Welcome to Terrell Clemmons: Questions on Methodological Naturalism

That is the case sometimes. I think that is the complaint that T. aquaticus has, for example. I don’t reject your point. However…

I lost count of the number of times that TE evangelicals on BioLogos or in ASA forums said things like (I paraphrase): “Science deals with the factual side of nature, whereas questions of purpose, meaning, and value belong to theology or philosophy, so design inferences can’t be scientific, but only philosophical or theological stances taken toward nature.” If we were on BioLogos, five years ago, I could point to examples of this probably at least once a week; it was a kind of standard response TE response to ID claims. Another version of it was: "We can see design in nature, but only through “the eyes of faith” " – which meant that design was not an objective property of any natural object or system, observable or measurable with devices (like mass, crystalline structure, electrostatic charge, etc.), but only a subjective gloss on the phenomena, which an atheist would not apply, but which a Christian would. Scientists, when speaking as scientists, were not allowed to speak about “design” in physical, chemical, or biological systems or entities. They could do so only when they took off their scientist’s hat, and said that they were speaking just as a Christian, or just as a person, etc.

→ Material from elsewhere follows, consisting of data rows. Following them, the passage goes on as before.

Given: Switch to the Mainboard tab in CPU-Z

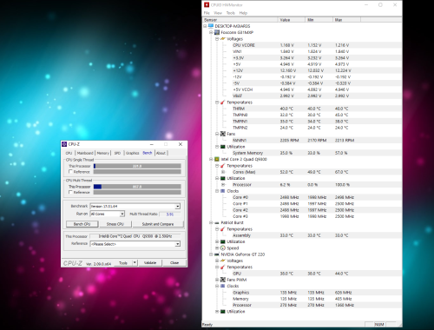Looking at the screenshot, I should click(x=85, y=153).
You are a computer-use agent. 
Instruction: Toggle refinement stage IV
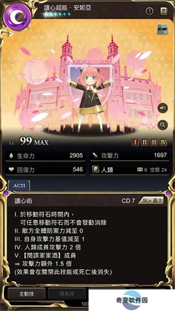[163, 143]
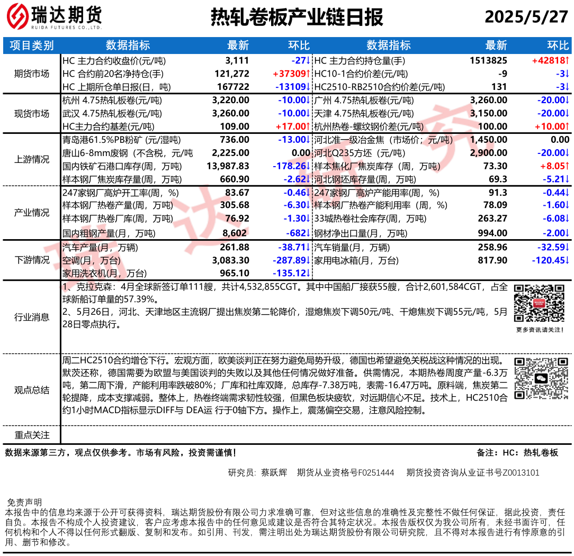Click the report date 2025/5/27
Viewport: 574px width, 556px height.
point(526,17)
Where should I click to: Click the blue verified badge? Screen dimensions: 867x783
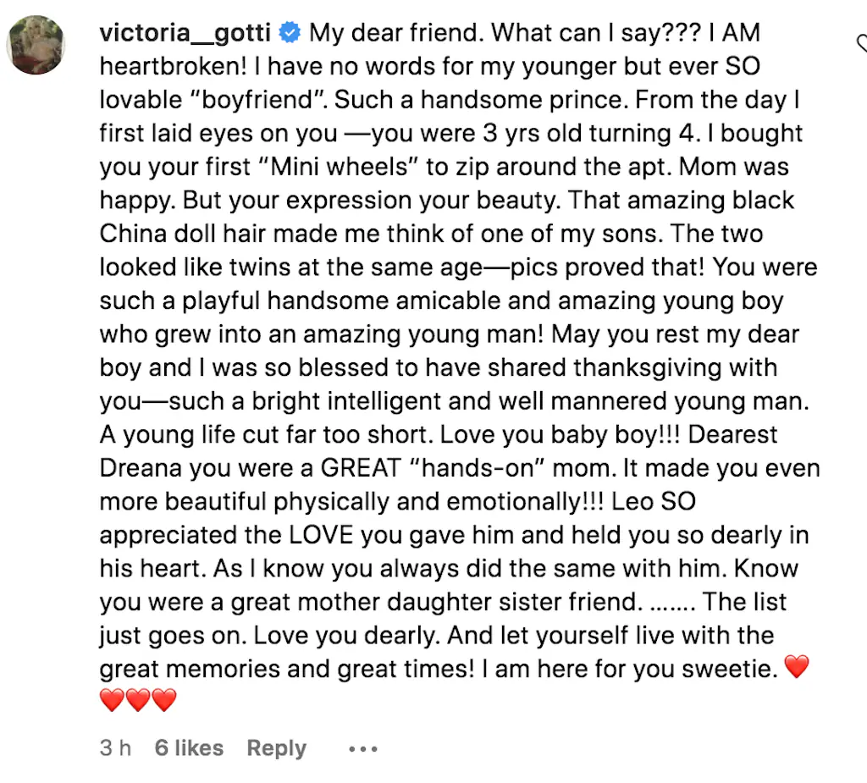[x=290, y=34]
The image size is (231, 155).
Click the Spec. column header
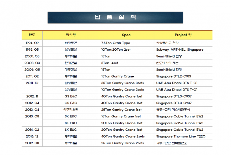(x=126, y=35)
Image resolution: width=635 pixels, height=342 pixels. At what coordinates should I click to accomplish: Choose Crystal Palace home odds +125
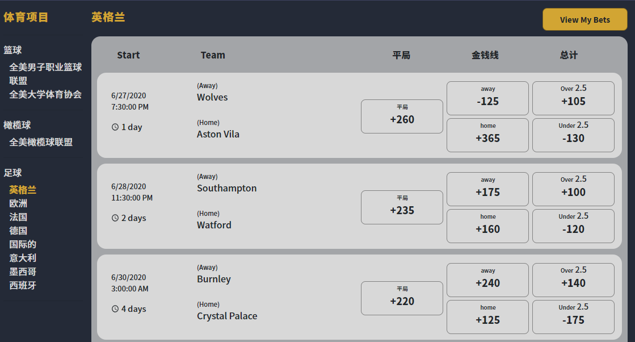click(487, 317)
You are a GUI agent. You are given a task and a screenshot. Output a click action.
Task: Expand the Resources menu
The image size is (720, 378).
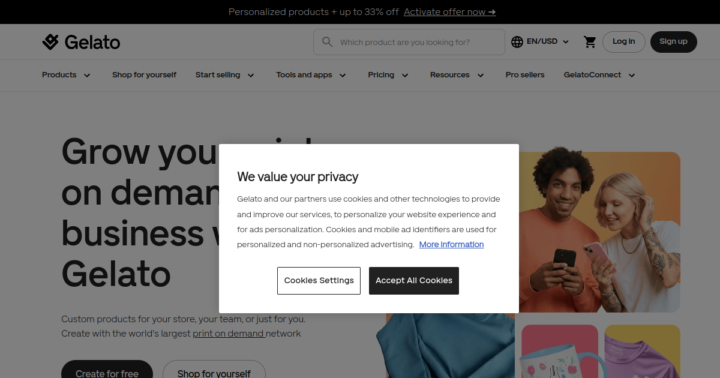point(457,75)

Do you see the point? The point was not specifically about methods of testing, etc. A “demarcation criterion” (or more than one) was being applied, to ensure that all design inferences were necessarily outside of science. That is very different from saying that so far design inferences have not provided adequate means for testing themselves. It is one thing to say that so far design arguments have not met the standards required, and other to say that in principle design arguments never could meet the standards, due to a strict and inflexible demarcation between science and faith, or science and theology, or whatever.

The TE argument to which I’m referring is that it’s wrong ever to look for evidence in design in the context of science, that all of ID is based on a huge category error. And Gould-like notions are called in by some TEs to justify this rejection. I’m not blaming Gould for that.

Of course, there is another wrinkle in this: TEs are not consistent on this point. Many of them will say that design arguments, in principle, don’t belong to science, but to theology or philosophy, which, one would think, would cause them to stop responding to ID arguments. But in fact, they respond to ID arguments all the time. They call them “bad science,” and try to show the scientific errors, as if, if those errors were not present, ID could be “good science.” But it’s inconsistent to say that ID arguments are “bad science” when one believes that in principle they aren’t science at all, and couldn’t ever be. And it’s also a waste of time; if ID arguments couldn’t possibly be scientific, then they couldn’t be either good or bad science, so why invest even a minute responding to them at all? So there is very muddy thinking when some TE leaders take both lines against ID simultaneously.

Anyhow, it is this line of argument among TE/EC leaders that rankles me, not the line of argument you are talking about.